On a warm Sunday morning I drive towards Willsons Downfall (a name commemorating a broken axle), and turn off to the old settlers cemetery. It’s unlike any other I’ve visited. It’s quite unkempt: the graves are scattered, and often hidden by tall grass. My only guide are slightly trodden paths through the grass: I keep a close watch, fearing snakes and the odd lurking tree root out to trip the unwary. On the Australian Cemeteries Index it’s listed in the category “Lonely graves”: it also fits into another class of cemeteries: the abandoned ones. I had to hunt for gravestones, as I hunt for native orchids, seeing more as my eye became attuned. Some of the gravestones are covered in lichen: the inscriptions and images on some are worn away; some lean.

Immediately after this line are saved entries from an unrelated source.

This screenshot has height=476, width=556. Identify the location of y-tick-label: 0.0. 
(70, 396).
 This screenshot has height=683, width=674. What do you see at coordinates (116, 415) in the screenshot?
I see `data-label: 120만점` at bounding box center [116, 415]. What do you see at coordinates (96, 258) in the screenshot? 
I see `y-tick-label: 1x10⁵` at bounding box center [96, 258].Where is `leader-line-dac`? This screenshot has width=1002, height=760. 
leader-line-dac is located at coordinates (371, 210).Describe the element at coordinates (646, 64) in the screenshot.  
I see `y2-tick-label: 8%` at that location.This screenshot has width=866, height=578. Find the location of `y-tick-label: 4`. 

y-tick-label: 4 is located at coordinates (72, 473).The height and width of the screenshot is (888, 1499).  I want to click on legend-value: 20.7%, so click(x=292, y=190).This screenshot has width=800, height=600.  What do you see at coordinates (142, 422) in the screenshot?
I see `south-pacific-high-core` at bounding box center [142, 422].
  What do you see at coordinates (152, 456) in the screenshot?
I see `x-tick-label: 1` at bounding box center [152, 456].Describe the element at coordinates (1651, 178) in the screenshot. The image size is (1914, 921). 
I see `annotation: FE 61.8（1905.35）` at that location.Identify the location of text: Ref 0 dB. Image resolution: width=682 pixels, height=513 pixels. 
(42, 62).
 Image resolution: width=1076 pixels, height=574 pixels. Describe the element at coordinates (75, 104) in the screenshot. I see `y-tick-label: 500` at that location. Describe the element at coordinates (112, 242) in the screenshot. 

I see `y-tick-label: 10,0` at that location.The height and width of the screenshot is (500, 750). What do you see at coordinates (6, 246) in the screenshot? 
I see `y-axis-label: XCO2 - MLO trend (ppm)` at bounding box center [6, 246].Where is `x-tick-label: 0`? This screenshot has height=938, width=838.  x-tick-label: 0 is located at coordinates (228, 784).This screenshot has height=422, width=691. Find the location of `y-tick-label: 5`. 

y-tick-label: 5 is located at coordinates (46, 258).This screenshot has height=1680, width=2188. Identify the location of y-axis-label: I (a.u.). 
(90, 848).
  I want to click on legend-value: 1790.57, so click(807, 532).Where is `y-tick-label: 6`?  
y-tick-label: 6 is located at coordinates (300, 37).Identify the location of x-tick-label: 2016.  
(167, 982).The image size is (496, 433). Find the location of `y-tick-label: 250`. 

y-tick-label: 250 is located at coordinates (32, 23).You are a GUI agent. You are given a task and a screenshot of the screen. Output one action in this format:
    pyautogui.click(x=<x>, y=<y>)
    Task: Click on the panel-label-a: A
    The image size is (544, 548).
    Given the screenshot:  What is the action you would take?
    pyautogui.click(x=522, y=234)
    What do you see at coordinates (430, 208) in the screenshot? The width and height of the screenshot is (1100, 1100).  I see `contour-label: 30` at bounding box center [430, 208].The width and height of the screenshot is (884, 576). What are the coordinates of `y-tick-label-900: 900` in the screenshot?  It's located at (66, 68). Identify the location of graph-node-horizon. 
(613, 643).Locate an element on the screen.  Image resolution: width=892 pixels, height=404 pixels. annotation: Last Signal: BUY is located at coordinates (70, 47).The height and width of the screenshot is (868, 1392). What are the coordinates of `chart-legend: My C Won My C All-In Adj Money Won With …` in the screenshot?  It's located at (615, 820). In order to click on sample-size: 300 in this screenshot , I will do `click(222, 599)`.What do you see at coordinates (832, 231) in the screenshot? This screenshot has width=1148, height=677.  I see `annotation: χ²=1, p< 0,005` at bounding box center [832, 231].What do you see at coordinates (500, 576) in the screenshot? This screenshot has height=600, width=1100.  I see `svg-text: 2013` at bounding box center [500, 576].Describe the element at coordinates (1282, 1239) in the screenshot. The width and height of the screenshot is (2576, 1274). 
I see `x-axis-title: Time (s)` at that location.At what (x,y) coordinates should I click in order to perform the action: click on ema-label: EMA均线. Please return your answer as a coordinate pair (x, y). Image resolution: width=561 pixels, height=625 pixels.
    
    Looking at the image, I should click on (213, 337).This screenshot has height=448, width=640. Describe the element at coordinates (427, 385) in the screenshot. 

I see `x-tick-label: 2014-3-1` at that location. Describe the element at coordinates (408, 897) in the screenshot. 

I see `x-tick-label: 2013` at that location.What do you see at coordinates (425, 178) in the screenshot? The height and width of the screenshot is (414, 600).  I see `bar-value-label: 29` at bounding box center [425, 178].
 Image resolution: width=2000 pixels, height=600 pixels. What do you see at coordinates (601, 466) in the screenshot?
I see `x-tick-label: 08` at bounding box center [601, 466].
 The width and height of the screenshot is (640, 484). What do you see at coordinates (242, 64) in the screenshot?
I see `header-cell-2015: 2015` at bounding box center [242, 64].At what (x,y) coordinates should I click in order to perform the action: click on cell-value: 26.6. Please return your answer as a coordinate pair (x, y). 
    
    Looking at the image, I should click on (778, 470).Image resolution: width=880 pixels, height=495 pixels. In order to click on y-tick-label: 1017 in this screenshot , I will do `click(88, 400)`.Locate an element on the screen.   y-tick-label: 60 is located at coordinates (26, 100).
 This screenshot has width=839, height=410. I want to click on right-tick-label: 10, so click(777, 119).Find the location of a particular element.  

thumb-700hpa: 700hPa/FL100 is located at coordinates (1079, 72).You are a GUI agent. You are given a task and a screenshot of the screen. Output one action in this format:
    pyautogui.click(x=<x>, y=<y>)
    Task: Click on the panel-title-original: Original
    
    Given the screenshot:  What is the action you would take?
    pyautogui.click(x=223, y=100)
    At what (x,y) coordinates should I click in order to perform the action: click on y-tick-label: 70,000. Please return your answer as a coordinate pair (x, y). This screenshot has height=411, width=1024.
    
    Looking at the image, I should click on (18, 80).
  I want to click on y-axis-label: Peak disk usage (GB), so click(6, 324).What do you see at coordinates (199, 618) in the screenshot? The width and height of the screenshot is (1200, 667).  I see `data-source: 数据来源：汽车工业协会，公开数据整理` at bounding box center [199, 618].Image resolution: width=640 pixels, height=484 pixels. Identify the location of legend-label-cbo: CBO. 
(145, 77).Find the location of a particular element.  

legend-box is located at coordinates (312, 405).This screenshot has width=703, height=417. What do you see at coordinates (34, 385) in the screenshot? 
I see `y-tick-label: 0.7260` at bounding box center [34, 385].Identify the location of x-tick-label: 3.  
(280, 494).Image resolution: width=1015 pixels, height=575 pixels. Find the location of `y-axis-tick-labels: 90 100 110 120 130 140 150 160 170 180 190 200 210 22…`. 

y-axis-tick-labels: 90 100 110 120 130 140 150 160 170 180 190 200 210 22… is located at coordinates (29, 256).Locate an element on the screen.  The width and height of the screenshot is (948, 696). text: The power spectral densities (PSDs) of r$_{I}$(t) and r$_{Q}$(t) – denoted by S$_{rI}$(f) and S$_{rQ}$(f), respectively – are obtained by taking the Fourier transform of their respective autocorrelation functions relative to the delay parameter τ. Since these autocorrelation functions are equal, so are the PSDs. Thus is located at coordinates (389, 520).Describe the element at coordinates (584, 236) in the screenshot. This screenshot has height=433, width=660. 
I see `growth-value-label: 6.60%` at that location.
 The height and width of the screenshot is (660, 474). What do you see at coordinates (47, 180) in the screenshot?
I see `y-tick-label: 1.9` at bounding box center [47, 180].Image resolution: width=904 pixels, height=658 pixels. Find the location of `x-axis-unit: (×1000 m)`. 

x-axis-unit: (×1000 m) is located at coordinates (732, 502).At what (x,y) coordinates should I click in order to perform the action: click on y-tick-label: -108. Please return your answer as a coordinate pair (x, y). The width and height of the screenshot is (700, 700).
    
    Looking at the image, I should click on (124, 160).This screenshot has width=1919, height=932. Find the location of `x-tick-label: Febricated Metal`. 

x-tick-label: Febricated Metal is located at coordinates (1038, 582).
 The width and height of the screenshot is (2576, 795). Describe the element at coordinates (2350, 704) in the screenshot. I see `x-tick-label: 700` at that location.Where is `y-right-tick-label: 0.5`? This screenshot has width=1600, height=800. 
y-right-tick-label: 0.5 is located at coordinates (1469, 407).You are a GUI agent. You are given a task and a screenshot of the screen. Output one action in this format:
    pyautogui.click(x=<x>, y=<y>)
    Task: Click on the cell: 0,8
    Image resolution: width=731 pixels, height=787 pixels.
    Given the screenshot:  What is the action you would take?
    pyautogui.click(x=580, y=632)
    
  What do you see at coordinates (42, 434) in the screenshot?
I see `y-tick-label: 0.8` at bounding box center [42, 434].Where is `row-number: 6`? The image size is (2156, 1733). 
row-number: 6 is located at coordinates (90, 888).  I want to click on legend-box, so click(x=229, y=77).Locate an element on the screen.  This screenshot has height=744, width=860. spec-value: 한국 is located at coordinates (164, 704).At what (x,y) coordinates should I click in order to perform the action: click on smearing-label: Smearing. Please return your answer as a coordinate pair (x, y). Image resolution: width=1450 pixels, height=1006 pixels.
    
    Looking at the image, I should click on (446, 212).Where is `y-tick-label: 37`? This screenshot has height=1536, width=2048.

As always in a graveyard one is left wondering. Why did Charlie die when he was only 19? Why couldn’t the family say goodbye to Patrick? What ended baby Troy’s short life? Did his grandmother really see the grave’s embrace of her husband William as tender? After all he was only 43: he should still have been in her tender embrace.
I’ve visited before, a long time ago. From that visit I remember an echidna burrowing down amongst the concrete surrounds of one grave; and a cluster of creamy white orchids curling round a tree bole. Today, only the bright unseasonal purple of hardenbergia.